SOURCE DATA:
* * * *
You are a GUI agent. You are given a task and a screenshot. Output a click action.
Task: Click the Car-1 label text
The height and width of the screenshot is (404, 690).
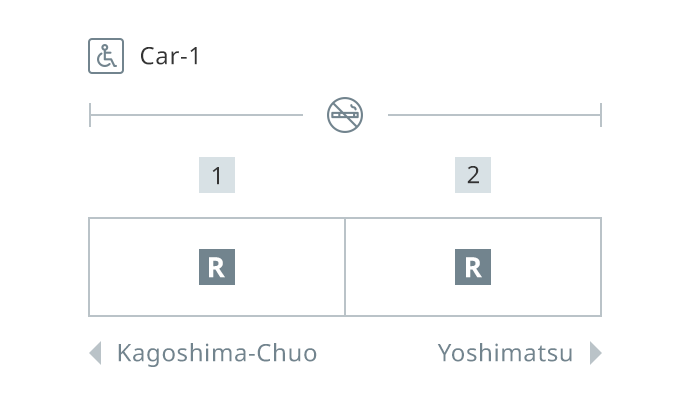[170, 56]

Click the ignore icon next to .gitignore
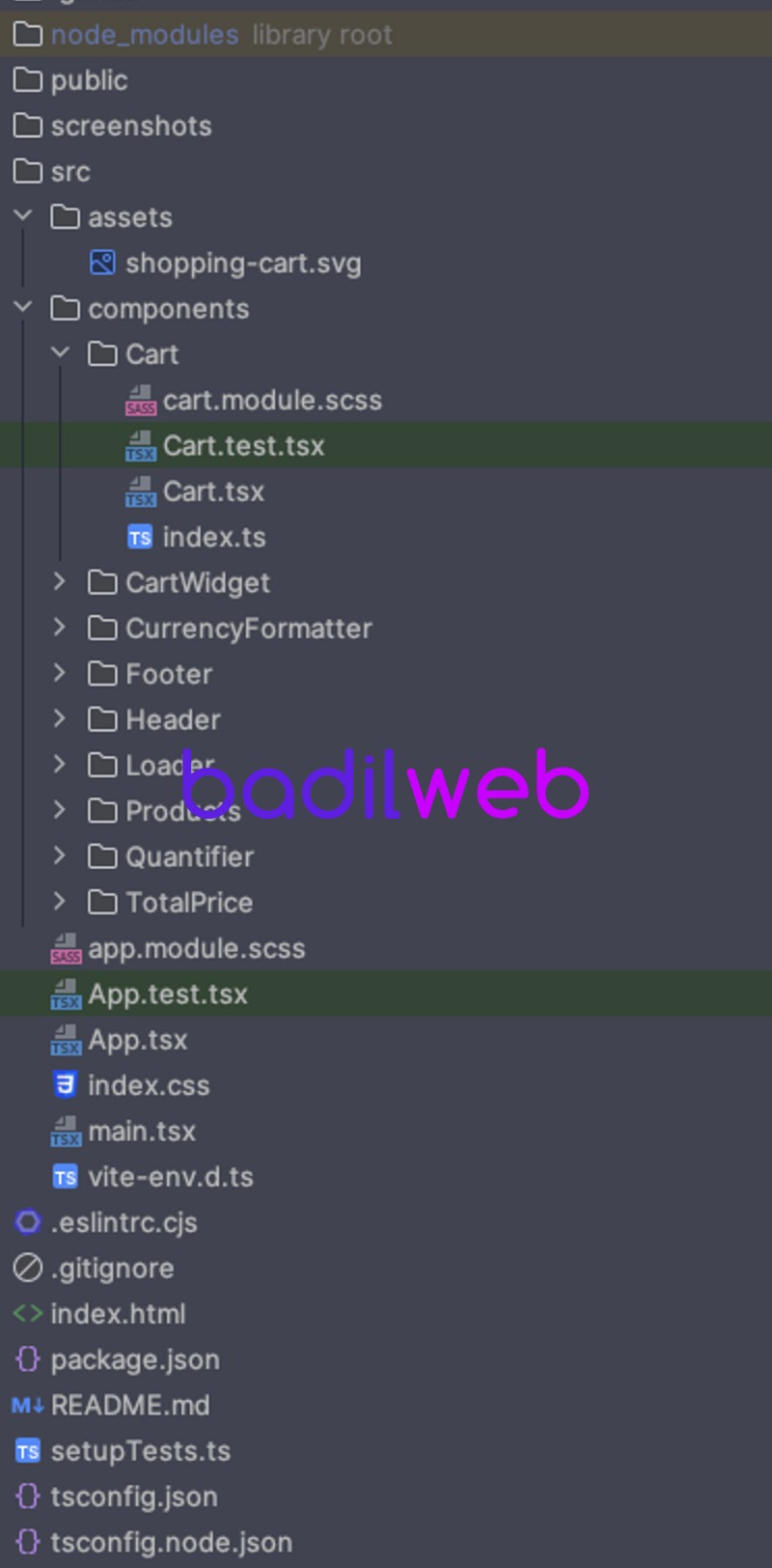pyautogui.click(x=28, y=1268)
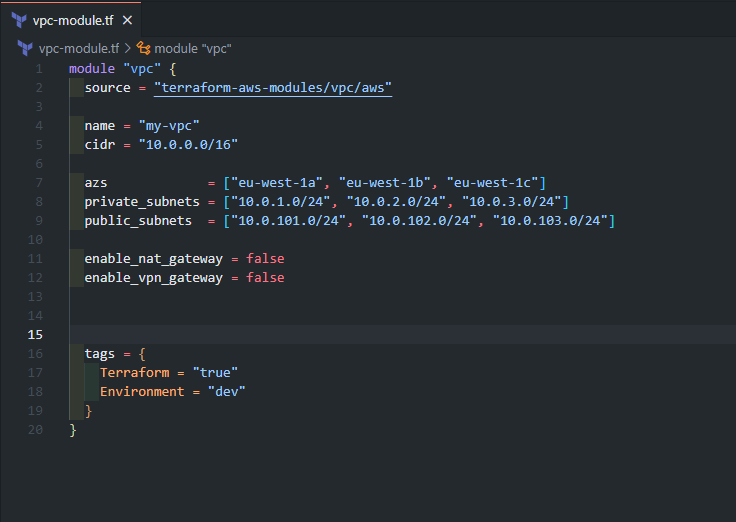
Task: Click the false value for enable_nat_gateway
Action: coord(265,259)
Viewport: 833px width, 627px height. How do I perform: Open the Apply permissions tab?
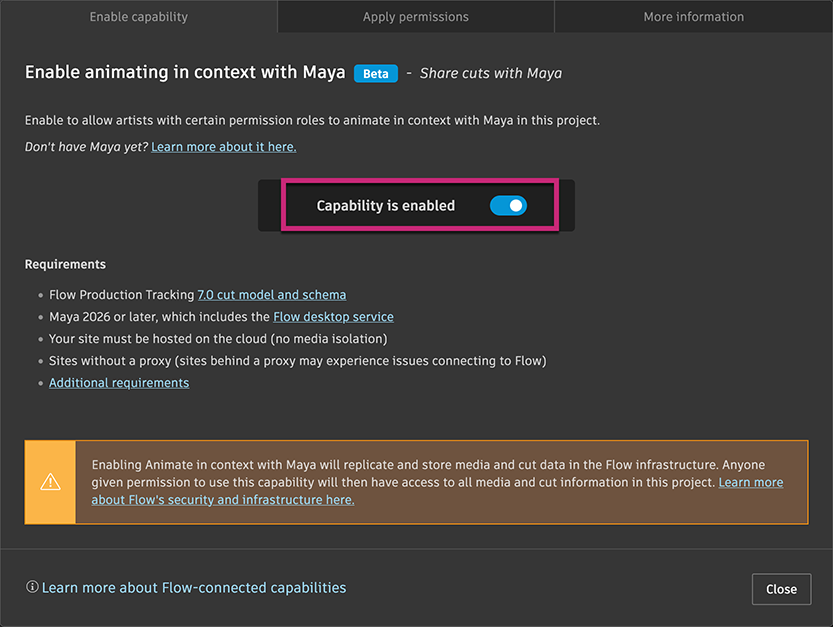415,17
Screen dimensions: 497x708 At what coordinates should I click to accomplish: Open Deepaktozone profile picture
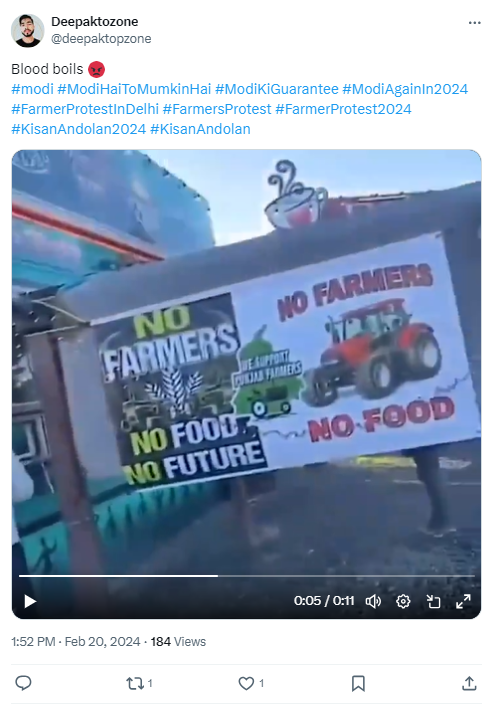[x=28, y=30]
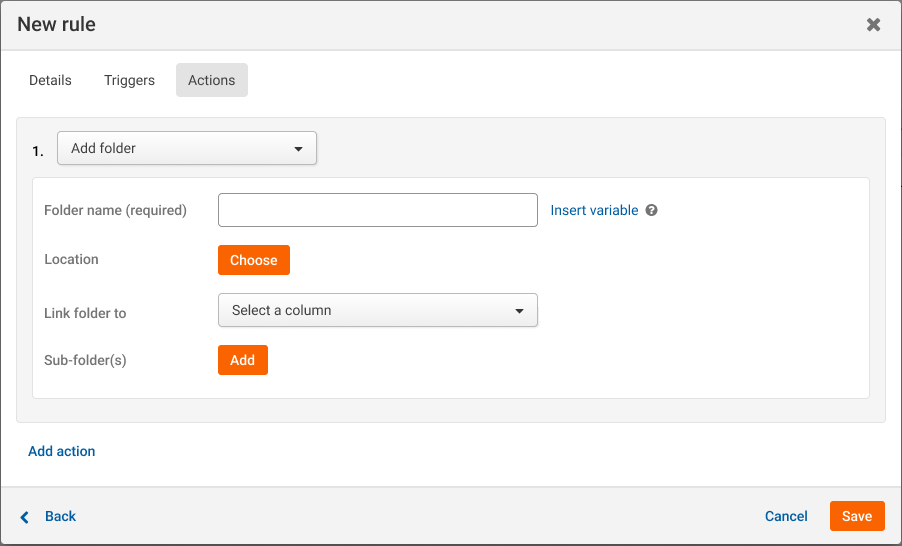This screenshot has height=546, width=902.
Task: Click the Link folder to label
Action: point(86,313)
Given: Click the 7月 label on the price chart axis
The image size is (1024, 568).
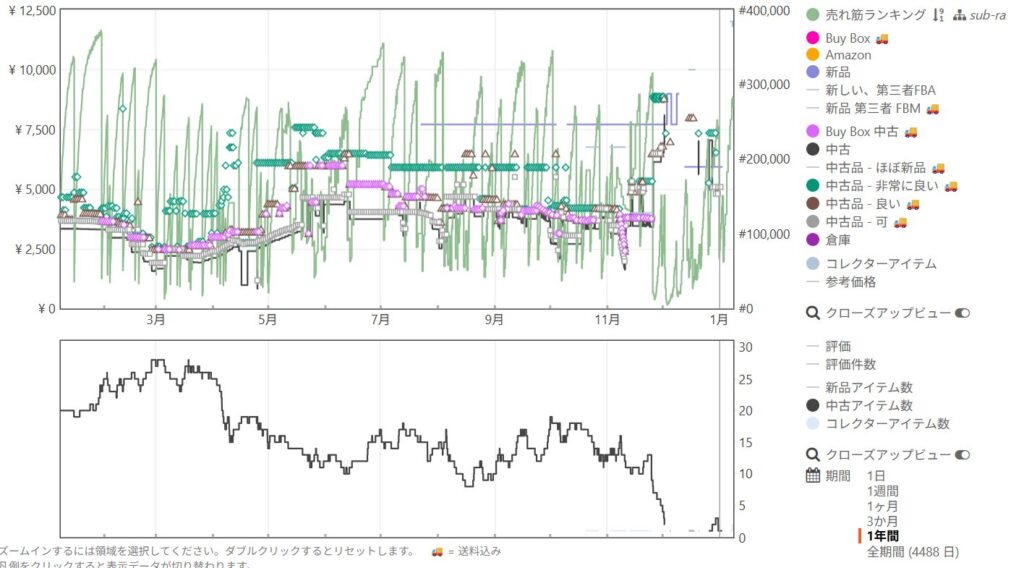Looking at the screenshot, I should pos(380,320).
* * * *
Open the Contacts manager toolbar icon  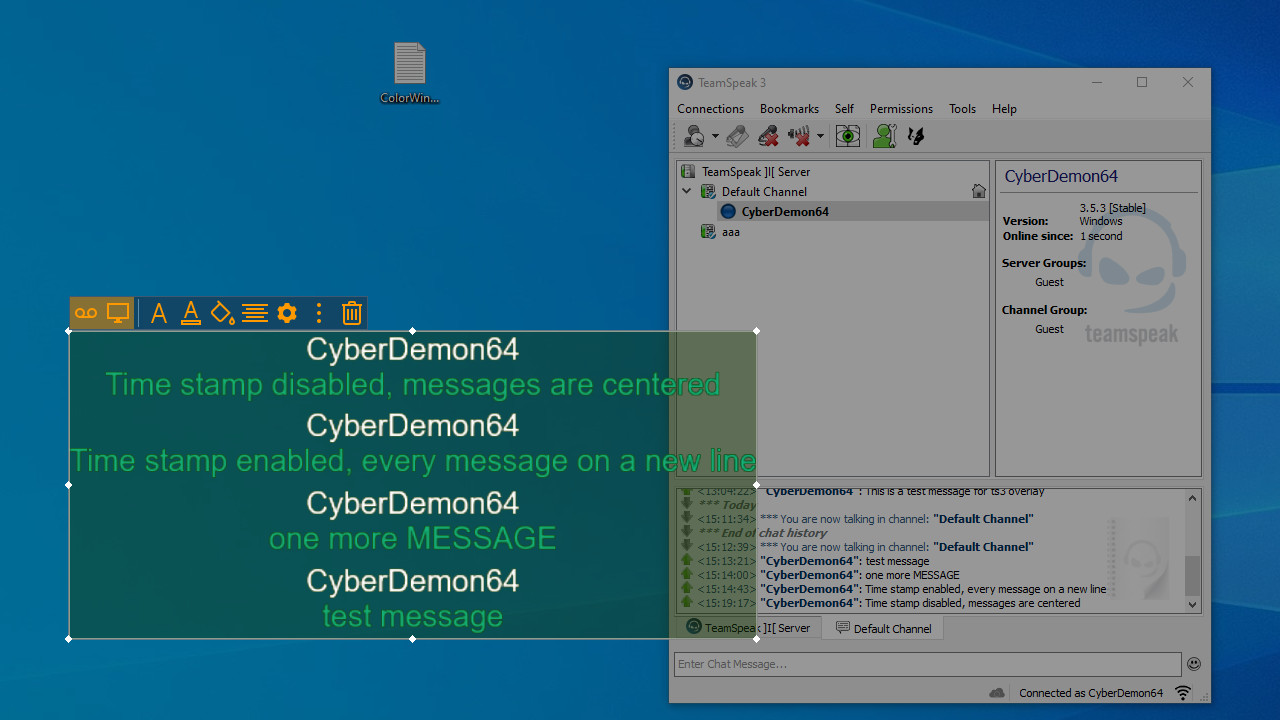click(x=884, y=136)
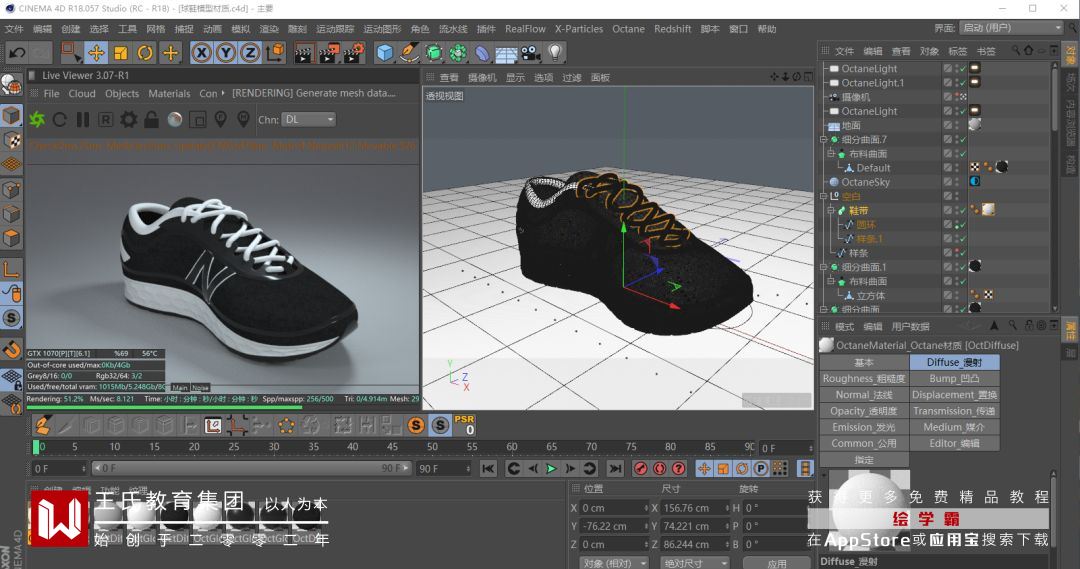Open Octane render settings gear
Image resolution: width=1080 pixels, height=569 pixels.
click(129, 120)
* * * *
Look above and copy only the lines from the one holding "Task: Click the Car-1 label text" to the one holding "Given: Click the", both included, exactly, minus the pictures.

EXERCISE RESPONSE:
Task: Click the Car-1 label text
The height and width of the screenshot is (404, 690).
[170, 56]

Click the ignore icon next to .gitignore
pyautogui.click(x=28, y=1268)
Task: Click the false value for enable_nat_gateway
Action: coord(265,259)
Viewport: 833px width, 627px height. How do I perform: Open the Apply permissions tab?
415,17
Screen dimensions: 497x708 At what coordinates should I click to accomplish: Open Deepaktozone profile picture
[x=28, y=30]
This screenshot has height=546, width=902.
Task: Click the Link folder to label
Action: point(86,313)
Given: Click the 7月 label on the price chart axis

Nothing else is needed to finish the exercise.